# [CHALLENGE]
Reproduce the records below, starting at the line that contains "You are a computer-use" and ending at the line that contains "Click the Стили", with the requests included. Offset every coordinate in the answers by adding 35.

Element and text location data

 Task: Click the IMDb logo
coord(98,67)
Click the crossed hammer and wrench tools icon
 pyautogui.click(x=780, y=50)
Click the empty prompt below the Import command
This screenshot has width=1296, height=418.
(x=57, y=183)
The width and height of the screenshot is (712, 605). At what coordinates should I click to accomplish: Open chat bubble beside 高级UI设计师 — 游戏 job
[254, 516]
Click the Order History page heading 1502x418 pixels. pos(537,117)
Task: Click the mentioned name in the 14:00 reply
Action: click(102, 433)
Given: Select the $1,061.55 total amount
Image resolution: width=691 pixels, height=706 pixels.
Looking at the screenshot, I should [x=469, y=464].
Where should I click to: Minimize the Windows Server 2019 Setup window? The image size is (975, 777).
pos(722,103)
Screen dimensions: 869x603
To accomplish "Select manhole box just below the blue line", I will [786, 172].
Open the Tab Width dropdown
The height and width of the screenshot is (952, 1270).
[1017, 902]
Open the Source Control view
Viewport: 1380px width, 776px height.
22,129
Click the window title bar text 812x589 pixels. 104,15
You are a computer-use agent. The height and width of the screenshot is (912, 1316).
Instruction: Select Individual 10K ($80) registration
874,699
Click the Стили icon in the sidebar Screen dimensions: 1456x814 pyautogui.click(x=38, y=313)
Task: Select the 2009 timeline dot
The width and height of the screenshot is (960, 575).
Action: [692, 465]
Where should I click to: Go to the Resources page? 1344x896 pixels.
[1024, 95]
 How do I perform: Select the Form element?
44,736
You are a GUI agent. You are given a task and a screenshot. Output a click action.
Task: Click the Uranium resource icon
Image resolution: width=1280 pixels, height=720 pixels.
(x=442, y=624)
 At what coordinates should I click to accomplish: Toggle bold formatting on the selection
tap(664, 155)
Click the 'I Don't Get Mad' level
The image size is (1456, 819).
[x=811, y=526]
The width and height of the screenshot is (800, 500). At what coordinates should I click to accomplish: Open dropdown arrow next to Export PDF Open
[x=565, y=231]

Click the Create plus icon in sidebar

# [SOLUTION FOR THIS TASK]
You are a computer-use agent. The height and width of the screenshot is (912, 1316).
Instruction: Select Individual 10K ($80) registration
909,734
Click the Стили icon in the sidebar Screen dimensions: 1456x814 pyautogui.click(x=73, y=348)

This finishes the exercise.